Colwell brought up the worry of faculty and staff employment and layoffs. He said people are genuinely nervous about job security after budget cut goals were delivered to vice chancellors on April 10, but he said it will take a while to work through the cuts and said sharing further information at this time would be premature.

Illinois is now in its 22nd month without a budget, and, since the impasse began, public universities in the state have only received partial stop gap funding.

“If we were to remove the financial situation over the university, I’ll say that we’re doing pretty adequate,” Colwell said.

Like other candidates in previous forums, Colwell faced questions regarding marginalized groups on campus and the continuing concern of students not feeling welcomed within the institution.

Multiple students felt strongly that Colwell failed to answer their questions, and that he instead issued apologies for the way they felt.

Jada Kelly, a sophomore studying political science, said students don’t want emails as the main means of communication from the administration. She said students want administrators to be proactive and create policies that will prevent what students are concerned about from happening in the first place.

“Inclusivity is how the characteristics of diversity work together,” Colwell said. “It is a more impactful thesis of how well we work together and what we do to support that.”

Joshua Bowens, a sophomore studying political science and a candidate for USG president, emphasized wanting Colwell to better explain his views on improving the institution and what the interim chancellor believes SIU at its best would look like.

Colwell said he sees SIU at its best as a place where students can come and earn an education and degree in an environment where they can also grow emotionally and mentally.

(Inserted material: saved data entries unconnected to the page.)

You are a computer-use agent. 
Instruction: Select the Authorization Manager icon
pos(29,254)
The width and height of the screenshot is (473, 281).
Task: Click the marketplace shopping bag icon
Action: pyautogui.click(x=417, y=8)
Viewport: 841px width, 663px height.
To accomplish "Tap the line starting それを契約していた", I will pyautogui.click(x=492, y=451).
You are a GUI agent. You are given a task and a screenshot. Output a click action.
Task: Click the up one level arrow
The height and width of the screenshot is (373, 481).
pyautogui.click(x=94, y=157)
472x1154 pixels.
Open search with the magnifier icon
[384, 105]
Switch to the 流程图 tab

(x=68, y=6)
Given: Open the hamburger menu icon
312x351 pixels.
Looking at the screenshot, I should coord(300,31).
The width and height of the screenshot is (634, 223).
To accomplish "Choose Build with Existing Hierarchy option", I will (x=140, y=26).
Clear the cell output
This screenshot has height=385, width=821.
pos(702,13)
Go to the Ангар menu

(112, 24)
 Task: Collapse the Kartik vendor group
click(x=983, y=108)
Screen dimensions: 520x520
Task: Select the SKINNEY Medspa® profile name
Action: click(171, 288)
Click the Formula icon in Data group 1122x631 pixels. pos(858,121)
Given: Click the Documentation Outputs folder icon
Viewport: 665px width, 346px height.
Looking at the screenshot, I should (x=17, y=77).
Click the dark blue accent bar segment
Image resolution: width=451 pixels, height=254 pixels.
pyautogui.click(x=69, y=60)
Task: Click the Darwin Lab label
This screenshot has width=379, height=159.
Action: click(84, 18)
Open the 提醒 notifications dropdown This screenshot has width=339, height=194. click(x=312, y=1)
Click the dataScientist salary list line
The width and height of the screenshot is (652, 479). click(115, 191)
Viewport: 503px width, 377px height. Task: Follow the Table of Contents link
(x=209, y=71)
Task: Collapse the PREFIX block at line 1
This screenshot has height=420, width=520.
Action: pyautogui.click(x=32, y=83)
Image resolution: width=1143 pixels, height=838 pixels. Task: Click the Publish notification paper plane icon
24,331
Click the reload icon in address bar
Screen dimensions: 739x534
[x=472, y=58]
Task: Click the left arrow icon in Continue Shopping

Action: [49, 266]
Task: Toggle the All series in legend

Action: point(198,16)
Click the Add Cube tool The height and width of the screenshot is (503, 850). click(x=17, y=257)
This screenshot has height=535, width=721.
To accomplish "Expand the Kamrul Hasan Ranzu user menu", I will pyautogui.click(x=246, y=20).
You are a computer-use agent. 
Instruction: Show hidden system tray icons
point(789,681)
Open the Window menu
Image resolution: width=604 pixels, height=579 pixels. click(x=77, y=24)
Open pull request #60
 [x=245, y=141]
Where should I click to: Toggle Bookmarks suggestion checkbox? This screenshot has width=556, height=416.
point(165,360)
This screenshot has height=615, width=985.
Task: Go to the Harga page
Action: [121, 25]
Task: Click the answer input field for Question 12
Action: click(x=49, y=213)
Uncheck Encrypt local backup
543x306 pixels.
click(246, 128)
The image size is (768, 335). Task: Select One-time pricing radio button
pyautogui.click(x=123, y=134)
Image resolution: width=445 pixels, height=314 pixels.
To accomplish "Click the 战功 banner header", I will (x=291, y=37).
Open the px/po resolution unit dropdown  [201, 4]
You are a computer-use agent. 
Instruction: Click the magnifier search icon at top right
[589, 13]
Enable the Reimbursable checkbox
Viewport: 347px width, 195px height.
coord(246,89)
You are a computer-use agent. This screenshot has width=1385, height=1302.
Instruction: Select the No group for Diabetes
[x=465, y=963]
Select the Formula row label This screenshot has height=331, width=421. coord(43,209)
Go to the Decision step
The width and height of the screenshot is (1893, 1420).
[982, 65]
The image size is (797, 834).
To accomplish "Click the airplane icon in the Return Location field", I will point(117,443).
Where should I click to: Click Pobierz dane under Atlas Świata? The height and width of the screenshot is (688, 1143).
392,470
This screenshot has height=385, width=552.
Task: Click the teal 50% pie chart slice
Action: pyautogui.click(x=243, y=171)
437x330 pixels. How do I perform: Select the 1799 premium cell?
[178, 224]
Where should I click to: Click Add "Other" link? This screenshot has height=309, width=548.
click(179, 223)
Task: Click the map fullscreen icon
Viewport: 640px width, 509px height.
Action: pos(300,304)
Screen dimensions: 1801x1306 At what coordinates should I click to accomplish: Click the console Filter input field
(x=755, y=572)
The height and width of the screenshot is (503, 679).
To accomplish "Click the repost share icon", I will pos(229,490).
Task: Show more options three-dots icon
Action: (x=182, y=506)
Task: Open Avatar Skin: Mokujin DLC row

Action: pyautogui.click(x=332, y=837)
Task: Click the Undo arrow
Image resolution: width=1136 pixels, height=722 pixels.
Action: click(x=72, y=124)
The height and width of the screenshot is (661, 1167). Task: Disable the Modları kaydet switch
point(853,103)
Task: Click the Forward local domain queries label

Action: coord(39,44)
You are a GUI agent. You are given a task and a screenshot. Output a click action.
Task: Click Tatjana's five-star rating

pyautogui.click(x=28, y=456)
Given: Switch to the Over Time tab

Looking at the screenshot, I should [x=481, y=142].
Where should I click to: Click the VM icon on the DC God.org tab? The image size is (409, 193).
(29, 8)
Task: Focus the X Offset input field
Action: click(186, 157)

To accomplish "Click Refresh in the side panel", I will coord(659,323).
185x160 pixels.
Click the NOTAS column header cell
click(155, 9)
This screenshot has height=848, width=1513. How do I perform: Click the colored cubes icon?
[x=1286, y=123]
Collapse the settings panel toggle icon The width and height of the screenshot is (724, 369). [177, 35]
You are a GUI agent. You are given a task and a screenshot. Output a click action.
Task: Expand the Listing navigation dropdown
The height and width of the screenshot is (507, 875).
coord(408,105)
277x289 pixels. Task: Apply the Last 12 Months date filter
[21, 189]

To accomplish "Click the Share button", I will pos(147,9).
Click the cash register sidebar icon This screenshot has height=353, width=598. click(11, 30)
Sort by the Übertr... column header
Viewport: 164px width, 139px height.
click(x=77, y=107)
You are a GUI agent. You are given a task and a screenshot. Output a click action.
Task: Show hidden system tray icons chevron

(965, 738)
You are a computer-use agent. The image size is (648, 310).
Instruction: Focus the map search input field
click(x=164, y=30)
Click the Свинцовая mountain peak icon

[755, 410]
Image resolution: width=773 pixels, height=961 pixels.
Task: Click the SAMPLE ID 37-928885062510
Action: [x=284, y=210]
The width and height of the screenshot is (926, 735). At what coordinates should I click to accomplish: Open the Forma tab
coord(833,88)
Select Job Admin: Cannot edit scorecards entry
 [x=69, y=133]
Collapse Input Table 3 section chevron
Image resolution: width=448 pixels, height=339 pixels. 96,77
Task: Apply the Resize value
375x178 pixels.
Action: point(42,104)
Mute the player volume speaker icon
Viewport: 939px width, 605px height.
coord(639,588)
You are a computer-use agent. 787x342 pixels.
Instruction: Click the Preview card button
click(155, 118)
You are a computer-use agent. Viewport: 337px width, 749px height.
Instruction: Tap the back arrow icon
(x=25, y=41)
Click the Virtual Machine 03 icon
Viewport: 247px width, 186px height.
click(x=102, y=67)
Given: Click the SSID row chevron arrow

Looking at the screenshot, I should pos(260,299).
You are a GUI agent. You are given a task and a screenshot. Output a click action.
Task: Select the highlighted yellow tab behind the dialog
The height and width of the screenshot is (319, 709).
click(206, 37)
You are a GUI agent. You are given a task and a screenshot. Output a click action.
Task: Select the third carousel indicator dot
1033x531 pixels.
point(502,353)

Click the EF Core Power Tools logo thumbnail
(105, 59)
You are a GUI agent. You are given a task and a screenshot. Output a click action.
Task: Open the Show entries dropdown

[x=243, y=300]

Donald Chamberlain III, a graduate student studying social work, referred to last year’s May 2 protest, where over 300 students gathered, some voicing their displeasure with the current administration.

Chamberlain related the event to the decreasing enrollment rate of African-American students at SIUC. He pointed out that total enrollment for undergraduate African-Americans has steadily decreased from 3,086 students in the fall of 2012 to 2,094 in the fall of 2016. 

“We have to find administrators and staff who have similar culture and background of minorities,” Colwell said.

In response to Chamberlain’s question of whether decreasing minority enrollment is related to students not feeling welcome, Colwell said the institution is not in a stable financial situation to make any physical encounter toward hiring culturally different faculty and staff.

Brandon Kyles, a junior studying journalism and a candidate for USG president asked Colwell how he plans to contribute to bettering the university’s racial climate.

Colwell said administrators are working to gather data from the results of a student climate survey that was mass-emailed to the campus community this semester.

“That report is now being generated by the chancellor committee,” Colwell said. “I do not want any student or faculty or staff to not be satisfied with SIU.”

Other topics addressed included SIU’s marketing strategy and how the administration plans to make the school more appealing to potential undergraduates.

Colwell said social media and other wide areas of communication need to improve in order to better relate to upperclassmen high school students who may consider attending SIUC.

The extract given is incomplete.